Cuando el gran padre de la iglesia Agustín habló del matrimonio, tomó literalmente el hueso de donde según la Biblia Dios sacó a la mujer: de una costilla.  No la sacó de un hueso de la cabeza, dice Agustín, para que ella se enseñoree de él, ni tampoco de un hueso de los pies, para que él la trate como sirvienta.  La sacó de una costilla, del medio y del igual, y seguro de una costilla que estaba cerca de su corazón, para que el hombre se acuerde de amarla y respetarla.

Tanto el hombre debe respetar a la mujer como la mujer al hombre.  Este es el espíritu igualitario que deja de lado el divorcio.  Este es el espíritu de Jesús

También el apóstol Pablo recordó este espíritu de Cristo cuando dijo: “Pero ahora que ha venido la fe, ya no estamos bajo un guía,  porque todos sois hijos de Dios por la fe en Cristo Jesús,  pues todos los que habéis sido bautizados en Cristo, de Cristo estáis revestidos.  Ya no hay judío ni griego; no hay esclavo ni libre; no hay hombre ni mujer, porque todos vosotros sois uno en Cristo Jesús” (Gá 3:25-28).

El espíritu de Cristo es un espíritu igualitario, eso es lo que este texto nos enseña.
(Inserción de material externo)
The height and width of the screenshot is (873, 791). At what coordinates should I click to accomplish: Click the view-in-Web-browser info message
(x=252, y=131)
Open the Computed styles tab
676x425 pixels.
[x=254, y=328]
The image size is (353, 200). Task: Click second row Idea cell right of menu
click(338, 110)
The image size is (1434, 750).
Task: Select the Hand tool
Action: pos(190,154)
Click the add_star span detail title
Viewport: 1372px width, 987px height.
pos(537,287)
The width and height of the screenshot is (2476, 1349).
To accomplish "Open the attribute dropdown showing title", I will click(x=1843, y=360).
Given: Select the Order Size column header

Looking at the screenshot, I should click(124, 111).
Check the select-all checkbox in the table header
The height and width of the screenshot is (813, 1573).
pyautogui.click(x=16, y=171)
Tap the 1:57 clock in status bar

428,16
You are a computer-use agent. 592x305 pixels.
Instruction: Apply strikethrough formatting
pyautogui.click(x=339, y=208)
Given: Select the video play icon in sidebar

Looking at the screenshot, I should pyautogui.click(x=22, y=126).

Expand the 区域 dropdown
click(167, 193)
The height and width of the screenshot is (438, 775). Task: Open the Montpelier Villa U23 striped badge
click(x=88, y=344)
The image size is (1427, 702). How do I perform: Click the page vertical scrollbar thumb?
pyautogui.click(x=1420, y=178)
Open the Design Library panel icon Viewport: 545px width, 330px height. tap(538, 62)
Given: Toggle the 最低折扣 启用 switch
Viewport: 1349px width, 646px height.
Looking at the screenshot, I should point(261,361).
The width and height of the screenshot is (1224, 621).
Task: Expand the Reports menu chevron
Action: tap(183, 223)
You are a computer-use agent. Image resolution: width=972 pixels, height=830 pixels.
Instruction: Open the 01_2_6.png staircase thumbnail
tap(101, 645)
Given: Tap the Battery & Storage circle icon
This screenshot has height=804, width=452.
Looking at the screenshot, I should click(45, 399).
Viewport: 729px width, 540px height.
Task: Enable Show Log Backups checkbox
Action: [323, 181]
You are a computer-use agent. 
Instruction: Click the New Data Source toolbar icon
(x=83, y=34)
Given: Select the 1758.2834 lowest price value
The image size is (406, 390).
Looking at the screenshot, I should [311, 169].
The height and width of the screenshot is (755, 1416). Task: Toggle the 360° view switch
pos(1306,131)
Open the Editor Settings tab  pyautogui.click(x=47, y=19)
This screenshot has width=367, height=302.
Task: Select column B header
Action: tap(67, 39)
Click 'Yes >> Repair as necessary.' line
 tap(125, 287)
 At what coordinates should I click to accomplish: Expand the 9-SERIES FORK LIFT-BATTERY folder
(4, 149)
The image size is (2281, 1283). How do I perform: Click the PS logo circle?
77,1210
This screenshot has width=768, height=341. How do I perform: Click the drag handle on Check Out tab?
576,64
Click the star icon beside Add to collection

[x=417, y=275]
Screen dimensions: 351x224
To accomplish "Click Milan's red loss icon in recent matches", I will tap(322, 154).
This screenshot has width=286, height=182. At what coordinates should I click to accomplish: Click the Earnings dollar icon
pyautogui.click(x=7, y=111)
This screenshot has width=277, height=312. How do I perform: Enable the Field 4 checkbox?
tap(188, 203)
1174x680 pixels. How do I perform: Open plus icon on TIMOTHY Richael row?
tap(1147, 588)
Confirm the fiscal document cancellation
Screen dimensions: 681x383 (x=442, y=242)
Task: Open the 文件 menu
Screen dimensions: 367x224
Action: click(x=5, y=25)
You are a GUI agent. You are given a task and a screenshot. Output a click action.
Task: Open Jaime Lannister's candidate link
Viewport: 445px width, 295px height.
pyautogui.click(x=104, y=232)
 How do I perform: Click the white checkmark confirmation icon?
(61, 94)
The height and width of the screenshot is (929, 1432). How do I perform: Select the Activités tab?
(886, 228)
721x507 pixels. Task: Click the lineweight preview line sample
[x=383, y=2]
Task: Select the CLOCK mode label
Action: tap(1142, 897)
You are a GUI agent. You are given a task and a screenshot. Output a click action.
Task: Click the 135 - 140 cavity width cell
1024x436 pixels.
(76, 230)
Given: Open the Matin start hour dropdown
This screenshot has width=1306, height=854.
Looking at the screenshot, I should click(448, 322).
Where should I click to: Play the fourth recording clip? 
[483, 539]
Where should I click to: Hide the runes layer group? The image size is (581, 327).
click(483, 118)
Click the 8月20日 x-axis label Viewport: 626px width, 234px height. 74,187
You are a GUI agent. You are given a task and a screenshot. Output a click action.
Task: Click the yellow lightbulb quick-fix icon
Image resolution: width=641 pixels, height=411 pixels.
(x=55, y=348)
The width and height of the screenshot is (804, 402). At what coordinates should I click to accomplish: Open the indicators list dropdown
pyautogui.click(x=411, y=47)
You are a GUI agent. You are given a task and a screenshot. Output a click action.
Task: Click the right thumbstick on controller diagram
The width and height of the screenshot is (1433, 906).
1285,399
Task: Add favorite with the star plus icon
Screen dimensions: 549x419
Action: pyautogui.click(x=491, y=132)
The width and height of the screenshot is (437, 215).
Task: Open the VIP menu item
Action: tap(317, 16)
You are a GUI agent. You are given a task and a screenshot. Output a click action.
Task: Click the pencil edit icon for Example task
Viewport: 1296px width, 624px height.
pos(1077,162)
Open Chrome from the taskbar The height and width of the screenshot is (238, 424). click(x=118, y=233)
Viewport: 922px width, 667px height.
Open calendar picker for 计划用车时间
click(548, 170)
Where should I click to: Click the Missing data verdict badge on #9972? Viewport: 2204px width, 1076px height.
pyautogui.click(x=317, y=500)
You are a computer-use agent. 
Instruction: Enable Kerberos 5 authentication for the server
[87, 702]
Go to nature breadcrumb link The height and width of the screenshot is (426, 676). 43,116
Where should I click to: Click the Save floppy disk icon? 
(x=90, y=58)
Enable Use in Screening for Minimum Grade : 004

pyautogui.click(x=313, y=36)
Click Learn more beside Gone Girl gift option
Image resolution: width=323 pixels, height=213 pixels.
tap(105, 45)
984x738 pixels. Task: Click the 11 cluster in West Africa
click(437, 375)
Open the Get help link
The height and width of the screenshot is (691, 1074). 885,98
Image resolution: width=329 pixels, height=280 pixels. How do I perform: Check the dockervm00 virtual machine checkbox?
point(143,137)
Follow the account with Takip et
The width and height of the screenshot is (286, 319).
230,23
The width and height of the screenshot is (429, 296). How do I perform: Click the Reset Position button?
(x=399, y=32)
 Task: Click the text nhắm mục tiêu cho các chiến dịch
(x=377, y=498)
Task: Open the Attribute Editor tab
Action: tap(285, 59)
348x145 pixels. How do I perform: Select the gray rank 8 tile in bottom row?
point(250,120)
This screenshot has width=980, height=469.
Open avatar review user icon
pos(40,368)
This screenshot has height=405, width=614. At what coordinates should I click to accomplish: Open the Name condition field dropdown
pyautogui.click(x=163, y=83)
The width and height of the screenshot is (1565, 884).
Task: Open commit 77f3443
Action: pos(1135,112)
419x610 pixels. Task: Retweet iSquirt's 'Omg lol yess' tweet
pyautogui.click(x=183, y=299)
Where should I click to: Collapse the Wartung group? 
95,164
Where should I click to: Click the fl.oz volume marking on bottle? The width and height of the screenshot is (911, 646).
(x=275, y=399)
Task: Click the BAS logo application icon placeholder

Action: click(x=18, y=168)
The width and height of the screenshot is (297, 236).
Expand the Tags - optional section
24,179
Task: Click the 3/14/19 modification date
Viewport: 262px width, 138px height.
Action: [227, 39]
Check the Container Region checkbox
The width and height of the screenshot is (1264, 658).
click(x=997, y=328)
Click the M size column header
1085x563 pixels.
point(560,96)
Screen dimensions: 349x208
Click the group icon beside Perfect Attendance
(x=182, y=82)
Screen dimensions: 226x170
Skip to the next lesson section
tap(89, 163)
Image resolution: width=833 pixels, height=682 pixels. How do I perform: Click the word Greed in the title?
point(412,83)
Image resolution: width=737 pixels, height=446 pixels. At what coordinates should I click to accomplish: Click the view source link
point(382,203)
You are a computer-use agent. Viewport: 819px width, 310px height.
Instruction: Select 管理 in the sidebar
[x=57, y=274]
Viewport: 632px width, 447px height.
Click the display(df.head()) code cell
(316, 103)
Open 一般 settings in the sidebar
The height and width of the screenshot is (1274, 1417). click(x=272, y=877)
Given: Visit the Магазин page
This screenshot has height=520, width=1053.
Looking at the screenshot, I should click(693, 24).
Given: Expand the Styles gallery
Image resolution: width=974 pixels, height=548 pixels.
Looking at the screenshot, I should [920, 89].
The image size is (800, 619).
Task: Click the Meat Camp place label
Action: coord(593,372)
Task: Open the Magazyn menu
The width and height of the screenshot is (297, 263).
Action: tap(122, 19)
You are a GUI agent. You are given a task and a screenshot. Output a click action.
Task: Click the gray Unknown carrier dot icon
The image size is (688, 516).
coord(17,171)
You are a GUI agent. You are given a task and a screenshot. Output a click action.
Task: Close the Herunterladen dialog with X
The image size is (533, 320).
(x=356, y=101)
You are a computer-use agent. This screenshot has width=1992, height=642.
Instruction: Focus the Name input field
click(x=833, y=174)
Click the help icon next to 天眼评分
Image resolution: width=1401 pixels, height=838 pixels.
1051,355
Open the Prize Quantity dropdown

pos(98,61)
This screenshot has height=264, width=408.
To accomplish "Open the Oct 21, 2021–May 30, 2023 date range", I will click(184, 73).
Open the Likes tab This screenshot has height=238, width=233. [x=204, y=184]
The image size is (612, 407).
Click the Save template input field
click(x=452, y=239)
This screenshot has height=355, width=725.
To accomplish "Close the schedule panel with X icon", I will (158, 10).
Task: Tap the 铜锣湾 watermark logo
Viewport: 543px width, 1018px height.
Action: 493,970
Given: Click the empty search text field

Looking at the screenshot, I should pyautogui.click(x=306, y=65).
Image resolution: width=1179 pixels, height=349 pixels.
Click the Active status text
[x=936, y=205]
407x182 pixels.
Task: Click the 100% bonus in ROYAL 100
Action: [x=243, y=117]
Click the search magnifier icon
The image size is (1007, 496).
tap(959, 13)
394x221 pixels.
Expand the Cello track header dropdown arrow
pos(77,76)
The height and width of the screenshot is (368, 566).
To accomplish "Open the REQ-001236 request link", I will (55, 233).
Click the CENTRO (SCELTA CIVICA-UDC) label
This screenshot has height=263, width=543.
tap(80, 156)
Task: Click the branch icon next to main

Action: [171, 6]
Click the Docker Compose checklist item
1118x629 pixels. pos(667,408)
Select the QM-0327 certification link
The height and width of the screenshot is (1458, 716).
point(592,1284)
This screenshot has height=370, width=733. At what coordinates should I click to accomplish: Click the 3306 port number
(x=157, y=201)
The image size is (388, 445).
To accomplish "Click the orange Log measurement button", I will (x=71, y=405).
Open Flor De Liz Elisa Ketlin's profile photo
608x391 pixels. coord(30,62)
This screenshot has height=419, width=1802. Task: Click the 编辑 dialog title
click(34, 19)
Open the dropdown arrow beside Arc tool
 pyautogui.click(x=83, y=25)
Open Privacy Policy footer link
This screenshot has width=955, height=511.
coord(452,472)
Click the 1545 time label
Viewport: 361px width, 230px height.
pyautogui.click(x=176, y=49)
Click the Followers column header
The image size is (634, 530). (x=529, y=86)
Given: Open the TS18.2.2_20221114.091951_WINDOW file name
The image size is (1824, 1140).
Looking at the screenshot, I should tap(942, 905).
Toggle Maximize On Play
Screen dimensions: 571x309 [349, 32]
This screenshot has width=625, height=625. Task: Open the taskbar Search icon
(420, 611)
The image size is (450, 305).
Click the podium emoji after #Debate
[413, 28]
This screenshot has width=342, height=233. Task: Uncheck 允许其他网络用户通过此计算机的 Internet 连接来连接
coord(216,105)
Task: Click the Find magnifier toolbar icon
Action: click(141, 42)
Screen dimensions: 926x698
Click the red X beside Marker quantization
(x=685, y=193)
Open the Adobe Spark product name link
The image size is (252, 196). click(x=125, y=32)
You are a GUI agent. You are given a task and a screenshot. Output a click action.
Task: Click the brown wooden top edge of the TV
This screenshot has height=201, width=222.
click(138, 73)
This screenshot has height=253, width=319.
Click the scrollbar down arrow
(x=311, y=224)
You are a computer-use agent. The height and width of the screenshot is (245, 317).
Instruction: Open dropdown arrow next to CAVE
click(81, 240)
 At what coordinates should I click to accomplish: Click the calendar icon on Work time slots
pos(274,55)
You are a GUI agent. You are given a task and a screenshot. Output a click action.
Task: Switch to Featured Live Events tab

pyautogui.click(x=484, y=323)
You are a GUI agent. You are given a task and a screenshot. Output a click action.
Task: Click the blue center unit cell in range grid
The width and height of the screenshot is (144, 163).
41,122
Además, dice Jesús, nuestras relaciones con los demás deben ser conducidas con mucha prudencia.

La única razón válida para el divorcio, dice Jesús, es la fornicación, o “porneia”.  Desgraciadamente esta palabra, que se había olvidado un poco, nuevamente ha recobrado su significado y está instalada en toda la humanidad a través del triste lugar de la pornografía.

El que repudia a su mujer, dice Jesús,  tiene que tener cuidado de no estar forzando a la mujer al adulterio.  Tanto la mujer repudiada a la ligera, como el que se casa con la repudiada, ambos adulteran, dice Jesús.

Es que las razones de uno suelen impactar en la vida de los otros.  Los padres no piensan en los hijos hasta que ya es muy tarde, la mujer no piensa en el varón hasta que ya lo hizo, el hombre no piensa en la mujer hasta que ya es demasiado tarde.  Después, qué se puede hacer…

Así también es con el adolescente que se regocija con la pornografía, no repara en los males sociales que están detrás de ella, no sabe ni piensa lo explotadas y maltratadas que son las mujeres que se someten a ella.  Mirar las revistas parece muy divertido, pero el dolor social y la explotación que hay detrás convierten ese pasatiempo aparentemente inofensivo en algo verdaderamente inmoral.  No por causa de uno, sino por causa de los males que causa el comportamiento de uno.

Hay que tener cuidado con nuestras relaciones, dice Jesús.  Lo que uno hace afecta a los demás, de una u otra manera.  Por eso, si no conducimos nuestras relaciones con los otros con suma prudencia, hacemos que los otros caigan continuamente en todo tipo de pecados a los cuales nosotros mismos los estamos induciendo.

El adulterio es un pecado de a dos.  El que adultera hace que otro adultere con él.  Así también es el divorcio, un pecado de a dos.  No hay partes inocentes en un divorcio.  Es cierto que alguna de las partes puede ser la más culpable, pero la otra parte también jugó su papel, o quizá no lo jugó cuando debió haberlo jugado.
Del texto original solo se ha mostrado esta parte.